Vivemos todos numa simulação e estamos presos nela com Owen Wilson e Salma Hayek a fazerem de si mesmos – e a pensar em tempos de maior glória – num registo sci-fi que nunca encontra forma de nos cativar além dos lugares-comuns e mediocridade.
Greg (Owen Wilson) está num processo de divórcio, com problemas em encontrar-se com filha, Emily (Nesta Cooper), e prestes a perder o emprego. Quando um acidente que resulta na morte do seu patrão coloca-o em fuga, ele encontra uma mulher num bar, Isabel (Salma Hayek), que lhe diz que vivemos todos numa simulação, mas que ambos são reais. A partir daí começa uma saga de brincadeiras e aprendizagem para manipulação do sistema através da telecinesia, mas que exige o tomar uma espécie de “droga” na forma de cristais.
Real e fictício, com muita manipulação à mistura, têm sido explorados no cinema com espécimes como “O 13º Andar”, “Dark City” ou “Matrix”, mas nesta saga de duas pessoas deslocadas e perdidas na vida, ganham contornos de romance de ficção científica cujas próprias reviravoltas e peripécias nunca saem da rota do previsível e aborrecido.
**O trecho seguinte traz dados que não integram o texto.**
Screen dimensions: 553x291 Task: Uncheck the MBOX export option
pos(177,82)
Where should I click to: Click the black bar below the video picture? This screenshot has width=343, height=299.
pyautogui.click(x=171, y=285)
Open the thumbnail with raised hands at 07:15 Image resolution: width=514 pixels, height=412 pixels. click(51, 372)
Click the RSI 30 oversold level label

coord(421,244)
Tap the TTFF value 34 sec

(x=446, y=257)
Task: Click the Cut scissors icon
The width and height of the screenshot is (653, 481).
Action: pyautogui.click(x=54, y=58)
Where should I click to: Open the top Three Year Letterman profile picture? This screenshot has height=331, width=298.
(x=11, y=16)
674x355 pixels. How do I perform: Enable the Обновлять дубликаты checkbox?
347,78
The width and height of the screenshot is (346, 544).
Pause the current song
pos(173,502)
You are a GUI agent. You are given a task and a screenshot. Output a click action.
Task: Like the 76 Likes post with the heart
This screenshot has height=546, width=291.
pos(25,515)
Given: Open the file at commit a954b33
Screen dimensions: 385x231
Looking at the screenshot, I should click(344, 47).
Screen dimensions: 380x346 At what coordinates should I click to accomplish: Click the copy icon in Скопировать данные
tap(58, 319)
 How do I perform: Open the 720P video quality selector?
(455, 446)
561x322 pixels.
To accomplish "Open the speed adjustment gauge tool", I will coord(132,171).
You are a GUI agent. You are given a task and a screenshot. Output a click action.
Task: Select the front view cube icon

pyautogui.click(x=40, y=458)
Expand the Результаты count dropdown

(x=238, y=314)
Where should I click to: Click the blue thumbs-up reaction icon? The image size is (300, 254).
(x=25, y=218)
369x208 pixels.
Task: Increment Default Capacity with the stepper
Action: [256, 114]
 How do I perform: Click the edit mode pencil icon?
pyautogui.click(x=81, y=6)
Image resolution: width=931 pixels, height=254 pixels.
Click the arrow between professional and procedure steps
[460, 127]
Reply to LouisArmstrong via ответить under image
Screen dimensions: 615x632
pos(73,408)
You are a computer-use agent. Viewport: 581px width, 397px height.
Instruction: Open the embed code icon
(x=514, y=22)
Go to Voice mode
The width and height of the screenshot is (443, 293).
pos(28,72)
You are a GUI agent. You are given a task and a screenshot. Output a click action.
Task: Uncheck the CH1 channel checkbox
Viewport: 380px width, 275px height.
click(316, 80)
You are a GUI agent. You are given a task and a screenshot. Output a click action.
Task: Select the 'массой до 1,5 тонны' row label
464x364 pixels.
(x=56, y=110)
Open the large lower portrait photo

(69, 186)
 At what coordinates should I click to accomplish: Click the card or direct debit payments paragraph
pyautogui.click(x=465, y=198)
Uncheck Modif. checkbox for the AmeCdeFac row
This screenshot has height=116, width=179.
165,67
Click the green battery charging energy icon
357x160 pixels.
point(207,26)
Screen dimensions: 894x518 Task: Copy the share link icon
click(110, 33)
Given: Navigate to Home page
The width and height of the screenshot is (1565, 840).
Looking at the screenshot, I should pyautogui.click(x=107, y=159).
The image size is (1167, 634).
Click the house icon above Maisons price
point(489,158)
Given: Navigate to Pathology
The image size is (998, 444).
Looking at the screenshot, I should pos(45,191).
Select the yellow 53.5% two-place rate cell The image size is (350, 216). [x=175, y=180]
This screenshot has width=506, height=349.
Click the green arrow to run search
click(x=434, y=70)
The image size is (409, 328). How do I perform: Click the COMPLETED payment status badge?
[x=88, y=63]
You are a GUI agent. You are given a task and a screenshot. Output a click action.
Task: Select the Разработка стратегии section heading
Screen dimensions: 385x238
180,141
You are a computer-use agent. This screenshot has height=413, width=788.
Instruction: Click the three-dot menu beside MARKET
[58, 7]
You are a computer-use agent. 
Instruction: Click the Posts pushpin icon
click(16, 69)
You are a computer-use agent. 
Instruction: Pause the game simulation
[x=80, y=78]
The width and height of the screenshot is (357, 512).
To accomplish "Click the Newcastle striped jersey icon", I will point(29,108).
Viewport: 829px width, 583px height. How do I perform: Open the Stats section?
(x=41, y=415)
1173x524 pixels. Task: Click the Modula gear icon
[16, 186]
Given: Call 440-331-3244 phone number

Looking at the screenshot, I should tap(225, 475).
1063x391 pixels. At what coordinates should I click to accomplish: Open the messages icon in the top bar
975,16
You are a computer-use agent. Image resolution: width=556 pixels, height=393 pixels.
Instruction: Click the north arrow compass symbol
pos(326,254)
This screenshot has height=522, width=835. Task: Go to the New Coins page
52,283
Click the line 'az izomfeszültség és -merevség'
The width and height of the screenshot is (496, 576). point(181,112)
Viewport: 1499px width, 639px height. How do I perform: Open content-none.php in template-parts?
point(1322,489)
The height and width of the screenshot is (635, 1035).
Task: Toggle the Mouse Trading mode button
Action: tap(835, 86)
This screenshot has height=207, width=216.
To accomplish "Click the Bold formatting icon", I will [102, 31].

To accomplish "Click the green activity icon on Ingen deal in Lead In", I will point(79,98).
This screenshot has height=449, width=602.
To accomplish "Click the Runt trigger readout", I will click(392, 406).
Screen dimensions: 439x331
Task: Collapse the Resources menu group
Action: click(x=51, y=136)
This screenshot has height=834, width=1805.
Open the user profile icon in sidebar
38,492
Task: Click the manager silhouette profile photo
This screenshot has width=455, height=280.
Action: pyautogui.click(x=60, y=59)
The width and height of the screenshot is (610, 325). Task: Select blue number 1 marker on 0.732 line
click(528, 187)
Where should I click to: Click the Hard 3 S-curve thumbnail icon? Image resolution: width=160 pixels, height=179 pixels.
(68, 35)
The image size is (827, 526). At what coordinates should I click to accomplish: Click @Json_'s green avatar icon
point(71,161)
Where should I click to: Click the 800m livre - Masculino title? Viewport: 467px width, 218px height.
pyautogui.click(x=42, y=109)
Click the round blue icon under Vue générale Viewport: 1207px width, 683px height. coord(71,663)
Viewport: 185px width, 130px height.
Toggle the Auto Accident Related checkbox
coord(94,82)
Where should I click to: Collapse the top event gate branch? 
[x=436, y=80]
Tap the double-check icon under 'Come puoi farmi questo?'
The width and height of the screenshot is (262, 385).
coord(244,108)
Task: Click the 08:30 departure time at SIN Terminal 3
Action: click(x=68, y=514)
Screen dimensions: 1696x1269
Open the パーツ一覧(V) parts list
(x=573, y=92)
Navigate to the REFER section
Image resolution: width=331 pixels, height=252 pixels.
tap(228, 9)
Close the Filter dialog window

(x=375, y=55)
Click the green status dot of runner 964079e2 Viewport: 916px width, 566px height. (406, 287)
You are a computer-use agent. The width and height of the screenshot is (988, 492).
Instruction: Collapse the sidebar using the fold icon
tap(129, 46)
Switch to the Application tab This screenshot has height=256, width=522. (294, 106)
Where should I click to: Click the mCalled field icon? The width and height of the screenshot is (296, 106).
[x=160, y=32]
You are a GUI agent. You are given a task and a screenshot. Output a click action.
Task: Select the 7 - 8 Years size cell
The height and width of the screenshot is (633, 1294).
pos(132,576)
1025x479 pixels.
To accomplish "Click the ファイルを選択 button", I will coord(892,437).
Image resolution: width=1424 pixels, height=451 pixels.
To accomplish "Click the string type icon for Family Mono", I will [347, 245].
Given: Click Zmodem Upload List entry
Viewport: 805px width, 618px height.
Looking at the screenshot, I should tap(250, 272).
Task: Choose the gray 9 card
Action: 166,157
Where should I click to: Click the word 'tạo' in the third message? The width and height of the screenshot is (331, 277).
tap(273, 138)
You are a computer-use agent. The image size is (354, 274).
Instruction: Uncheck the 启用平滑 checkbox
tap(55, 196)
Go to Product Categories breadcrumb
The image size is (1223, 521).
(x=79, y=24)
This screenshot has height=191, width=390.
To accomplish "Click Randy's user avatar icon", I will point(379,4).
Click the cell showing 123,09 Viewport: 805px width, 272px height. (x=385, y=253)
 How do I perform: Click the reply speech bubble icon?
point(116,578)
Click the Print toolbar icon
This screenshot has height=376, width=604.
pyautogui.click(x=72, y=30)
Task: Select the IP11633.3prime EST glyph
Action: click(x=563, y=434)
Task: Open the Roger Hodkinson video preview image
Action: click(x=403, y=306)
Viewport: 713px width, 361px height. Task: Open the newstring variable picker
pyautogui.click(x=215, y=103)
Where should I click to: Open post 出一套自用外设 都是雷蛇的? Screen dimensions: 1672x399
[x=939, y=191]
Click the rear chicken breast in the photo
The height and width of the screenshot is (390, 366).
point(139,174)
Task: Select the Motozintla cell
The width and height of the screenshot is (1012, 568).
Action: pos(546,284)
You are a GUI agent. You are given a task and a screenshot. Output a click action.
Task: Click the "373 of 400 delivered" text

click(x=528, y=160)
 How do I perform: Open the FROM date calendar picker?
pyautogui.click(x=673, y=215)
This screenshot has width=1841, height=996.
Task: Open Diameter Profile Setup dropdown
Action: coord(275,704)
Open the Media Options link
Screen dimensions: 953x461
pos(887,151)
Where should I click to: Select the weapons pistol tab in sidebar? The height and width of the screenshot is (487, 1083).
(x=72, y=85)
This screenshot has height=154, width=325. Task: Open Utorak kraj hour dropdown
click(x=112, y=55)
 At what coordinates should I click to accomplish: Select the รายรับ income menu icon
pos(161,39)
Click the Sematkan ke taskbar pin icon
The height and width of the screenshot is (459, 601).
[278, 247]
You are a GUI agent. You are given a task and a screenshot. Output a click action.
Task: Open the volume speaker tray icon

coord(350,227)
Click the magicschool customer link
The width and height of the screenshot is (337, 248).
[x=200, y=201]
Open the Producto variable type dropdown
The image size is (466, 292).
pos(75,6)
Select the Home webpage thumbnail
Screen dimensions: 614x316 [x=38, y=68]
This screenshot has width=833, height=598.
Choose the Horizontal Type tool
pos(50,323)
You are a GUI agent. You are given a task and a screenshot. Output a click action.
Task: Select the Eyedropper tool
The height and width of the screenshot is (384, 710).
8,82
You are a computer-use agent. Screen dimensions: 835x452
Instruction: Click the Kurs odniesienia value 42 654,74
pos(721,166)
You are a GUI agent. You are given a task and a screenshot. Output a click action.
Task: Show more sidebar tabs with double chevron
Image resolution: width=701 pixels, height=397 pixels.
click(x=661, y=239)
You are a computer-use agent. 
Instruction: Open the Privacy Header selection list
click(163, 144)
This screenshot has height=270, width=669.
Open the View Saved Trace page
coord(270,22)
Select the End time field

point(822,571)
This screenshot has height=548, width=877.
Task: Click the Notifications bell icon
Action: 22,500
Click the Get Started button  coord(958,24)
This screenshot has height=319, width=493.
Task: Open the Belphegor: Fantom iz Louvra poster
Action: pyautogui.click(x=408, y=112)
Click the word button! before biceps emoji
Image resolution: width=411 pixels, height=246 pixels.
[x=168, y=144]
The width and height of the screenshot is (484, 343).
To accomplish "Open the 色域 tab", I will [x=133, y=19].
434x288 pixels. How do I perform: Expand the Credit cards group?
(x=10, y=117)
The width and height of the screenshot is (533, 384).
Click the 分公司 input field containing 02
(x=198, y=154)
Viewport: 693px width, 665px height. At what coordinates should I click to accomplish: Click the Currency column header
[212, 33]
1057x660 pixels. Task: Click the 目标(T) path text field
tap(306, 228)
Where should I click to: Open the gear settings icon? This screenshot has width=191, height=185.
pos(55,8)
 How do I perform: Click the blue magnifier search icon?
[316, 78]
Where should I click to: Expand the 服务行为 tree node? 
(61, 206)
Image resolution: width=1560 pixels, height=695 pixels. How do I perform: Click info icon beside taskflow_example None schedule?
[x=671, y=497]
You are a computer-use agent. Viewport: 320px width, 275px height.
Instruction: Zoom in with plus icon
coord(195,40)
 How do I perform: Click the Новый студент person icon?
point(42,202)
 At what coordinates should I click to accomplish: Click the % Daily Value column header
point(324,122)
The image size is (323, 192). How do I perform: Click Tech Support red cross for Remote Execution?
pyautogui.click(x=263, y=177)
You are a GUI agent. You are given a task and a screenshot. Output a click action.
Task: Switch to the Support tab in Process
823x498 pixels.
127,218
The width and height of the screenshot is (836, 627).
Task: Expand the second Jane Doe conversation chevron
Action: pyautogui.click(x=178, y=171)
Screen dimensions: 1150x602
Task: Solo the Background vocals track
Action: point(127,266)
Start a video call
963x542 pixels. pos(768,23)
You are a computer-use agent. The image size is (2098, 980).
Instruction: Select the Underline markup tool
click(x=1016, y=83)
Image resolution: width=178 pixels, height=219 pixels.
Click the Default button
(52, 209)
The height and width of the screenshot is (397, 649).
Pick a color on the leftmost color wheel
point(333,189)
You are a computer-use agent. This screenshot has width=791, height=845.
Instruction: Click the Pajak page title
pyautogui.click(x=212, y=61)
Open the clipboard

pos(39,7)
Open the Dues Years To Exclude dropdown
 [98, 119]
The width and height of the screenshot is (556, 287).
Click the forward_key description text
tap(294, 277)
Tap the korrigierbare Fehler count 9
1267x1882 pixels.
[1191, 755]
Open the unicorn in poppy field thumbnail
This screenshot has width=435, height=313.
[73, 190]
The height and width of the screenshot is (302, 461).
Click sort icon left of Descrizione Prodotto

Mike Cahill, que há uns anos nos presenteou com “Another Earth”, talvez tenha sentido aqui a falta da protagonista e argumentista Brit Marling, ela que brilhou na Netflix em conceitos próximos, mas que nos remetem para realidades paralelas, no brilhante “The OA“. A verdade é que o tom do filme, embora tenha toques do padronizado, ou seja, o ambiente negro com influxo de comédia nas entrelinhas e suspense, nunca parece definir-se e encontrar uma verdadeira personalidade, ficando o espectador retido numa experiência que se quer sensorial e emocional, mas que apenas entrega prestações e ideias entre o monótono, o déjà vu e o mal executado.
Um dos piores filmes neste arranque de 2021.